Kris Cater, 66, Silver Spring:
“The thing I’ve found I’ve had to do is plan, plan, plan,” says Cater, who’s had trouble figuring out meals ever since her husband, who did the couple’s cooking, died four years ago. But she’s determined to fight off the “munch monsters” by making sure she always eats breakfast, keeps a food journal and establishes a regular exercise schedule. To help keep her going in tough times, Cater relies on affirmations. “I call the affirmations my cookie jar. I pull things out when I need them,” she says. The other trick she’s learned from Peeke is to keep a clothes-o-meter: Trying on the same dress the morning of Thanksgiving, her birthday (in early December) and Christmas as incentive to stay on track.

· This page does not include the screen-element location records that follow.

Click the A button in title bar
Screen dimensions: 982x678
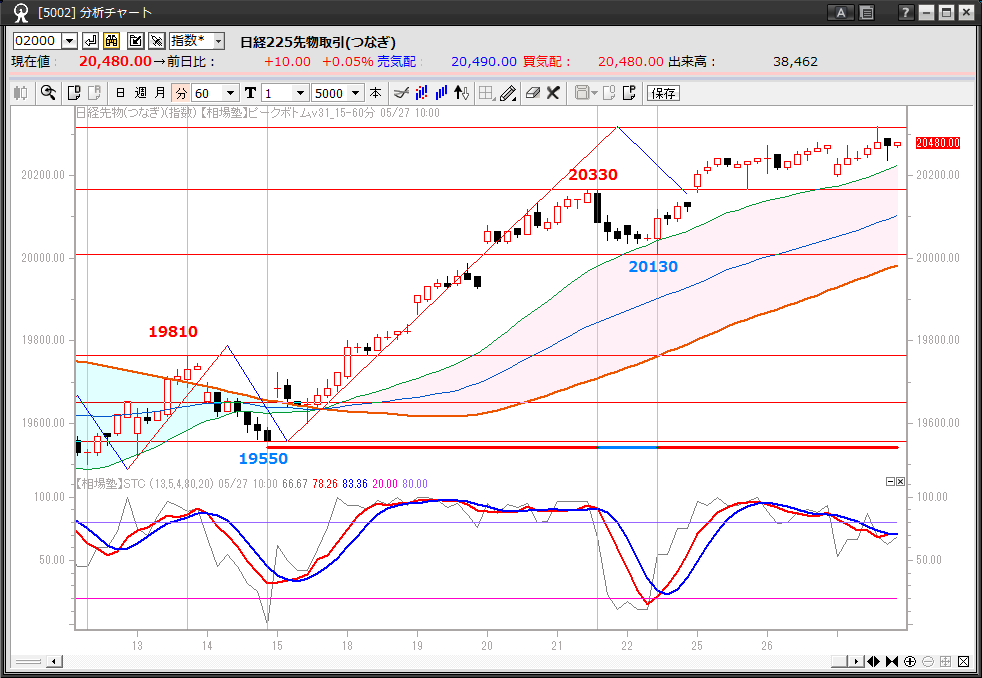tap(841, 13)
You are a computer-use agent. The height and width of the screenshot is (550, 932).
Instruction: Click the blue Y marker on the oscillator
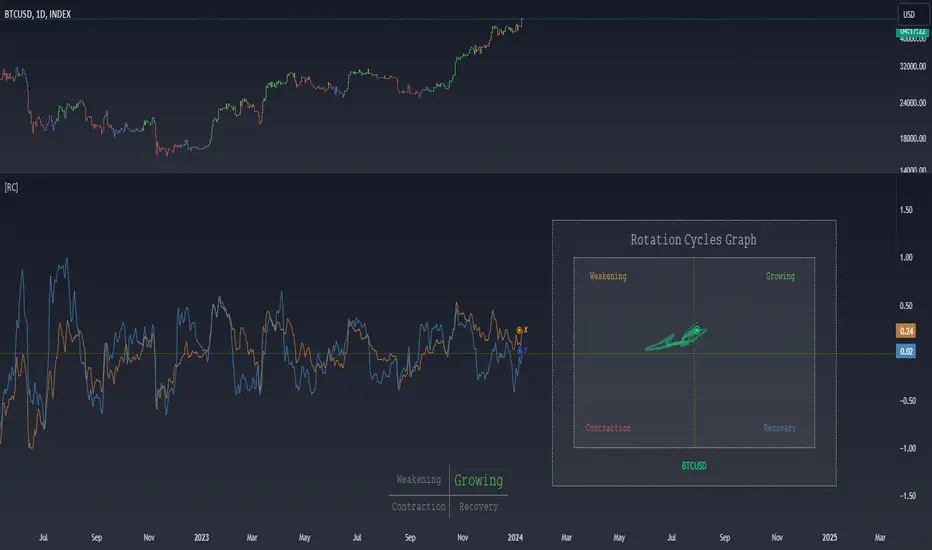tap(520, 349)
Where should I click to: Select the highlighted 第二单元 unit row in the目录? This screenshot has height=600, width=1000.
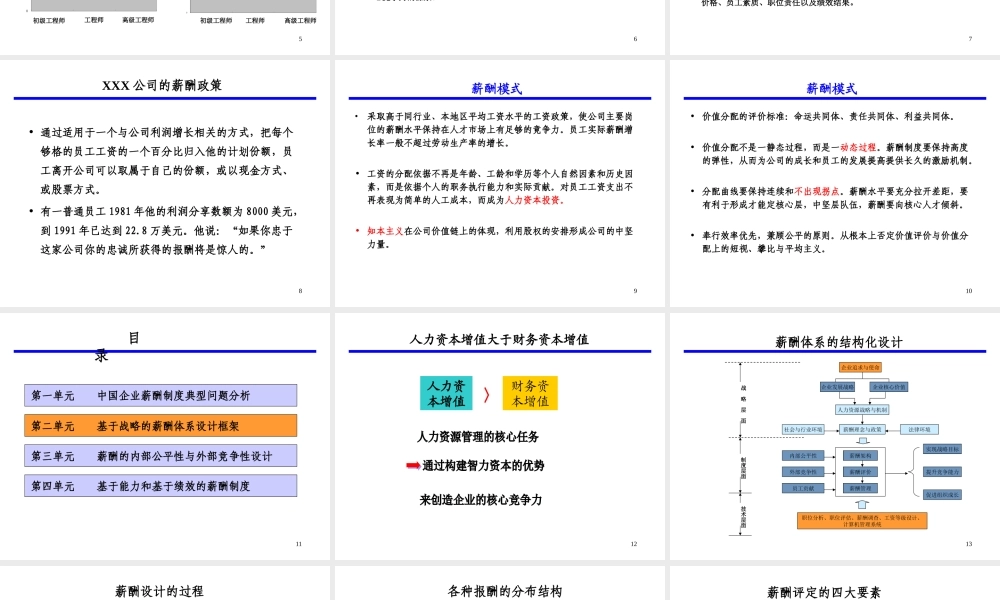(160, 425)
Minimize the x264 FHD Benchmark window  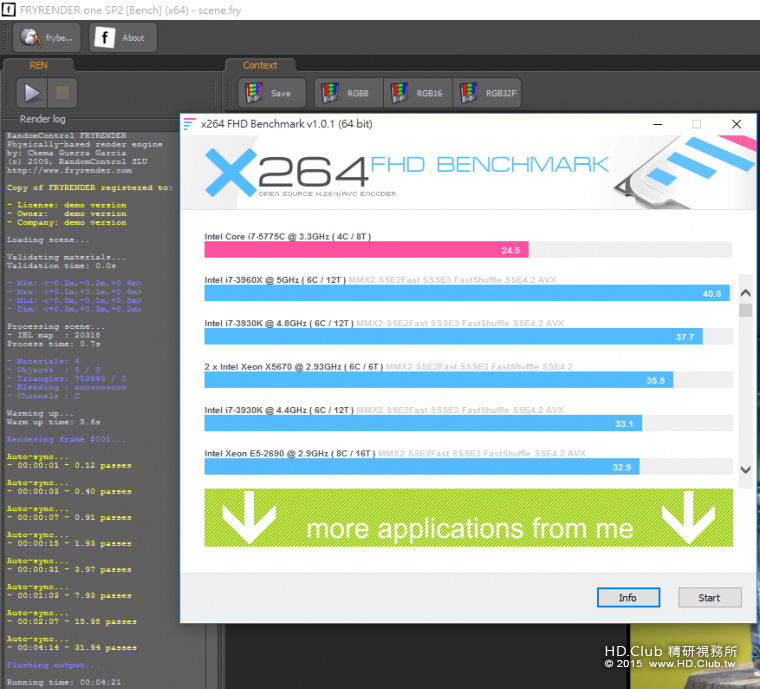(x=657, y=124)
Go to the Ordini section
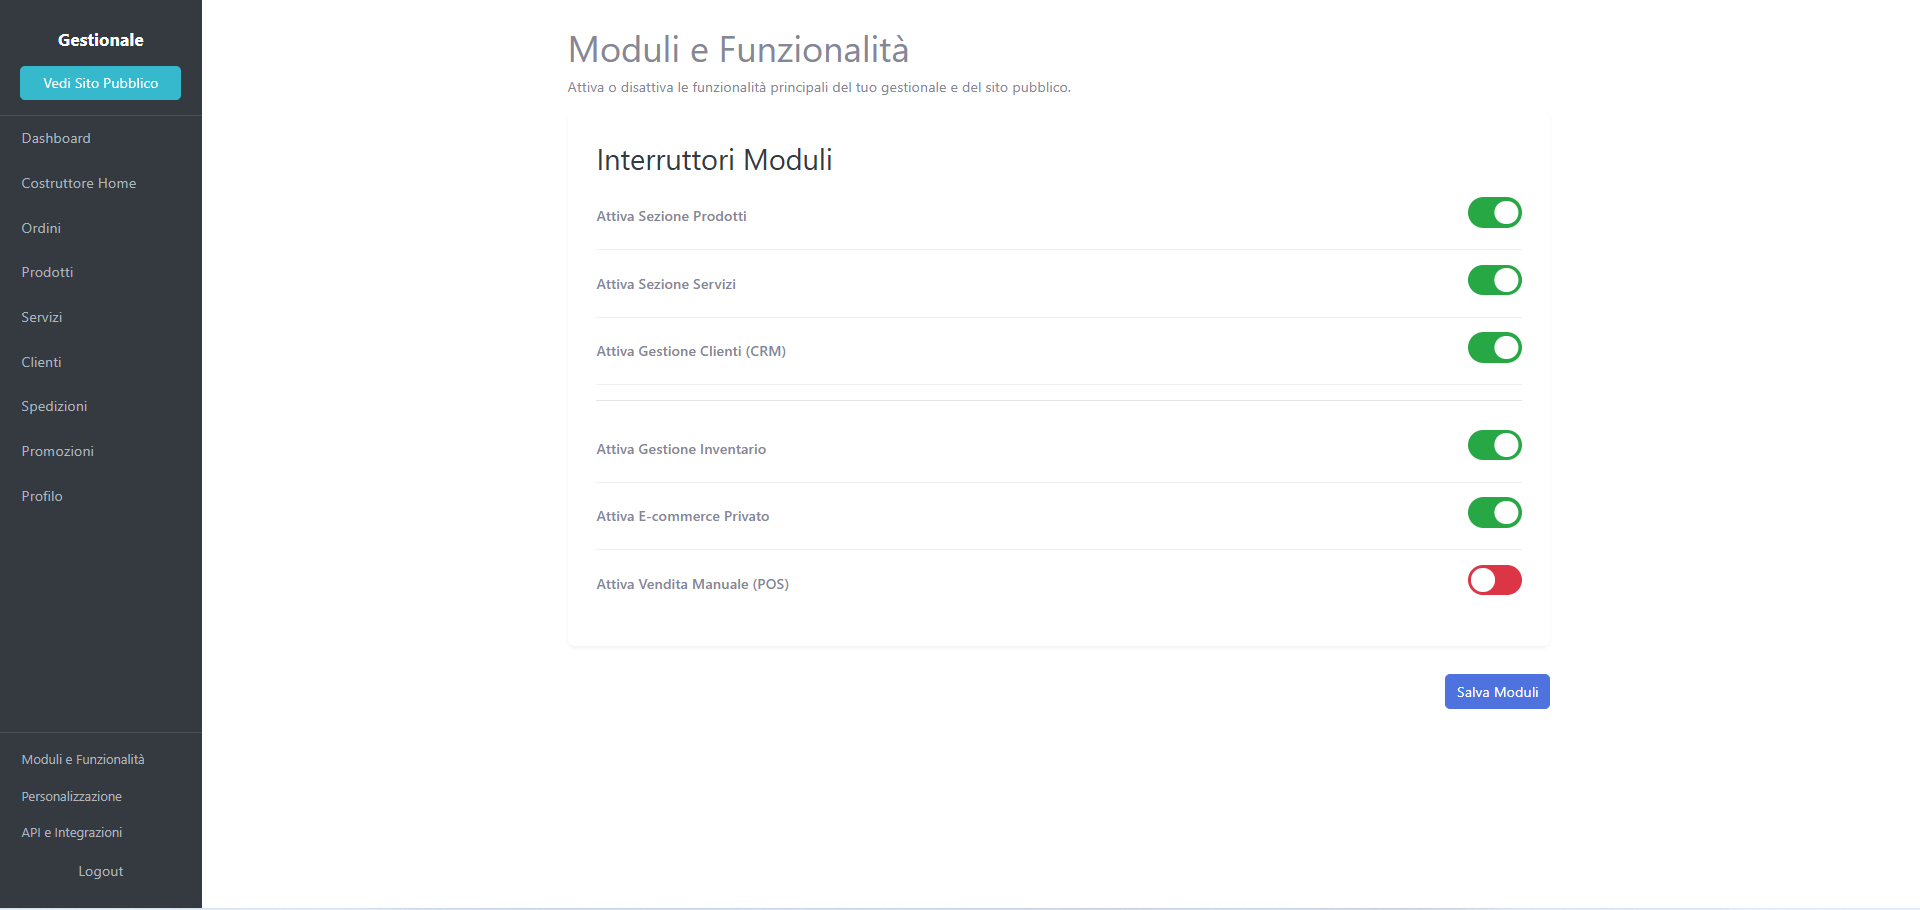This screenshot has height=910, width=1920. [41, 228]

Monique Walton, 52, Kensington:
Between work and singing with a choir, Walton is constantly on the go. But her brain gets to take breaks thanks to transcendental meditation, a practice Peeke turned her onto. The peace and quiet makes it easier to survive the stress of the holidays. “TM is a reserve I can call upon to help me look at things with perspective without diverting to automatic responses, especially when that response is hand to mouth,” she says. Another Peeke piece of advice she swears by is “stay vertical.” After she’s done eating, she volunteers to put the coffee on, get desserts passed out and starts cleaning up. Staying busy means she’s not sinking into the couch with a piece of pie.
Anne Foster, 50, Rockville:
It was her best friend’s death from cancer that served at Foster’s wake-up call about her weight. “I was 254 pounds, a ticking time bomb with pre-diabetes,” she says. Now it’s her friends’ support that allows her to maintain her new figure that’s 130 pounds lighter. Her success has been due to better food choices and a whole lot of exercise. On those nights when watching TV is so tempting, she can force herself to get to the gym because she knows her pals are waiting for her at Zumba class. “I do better when I have someone I have to be accountable to,” she says.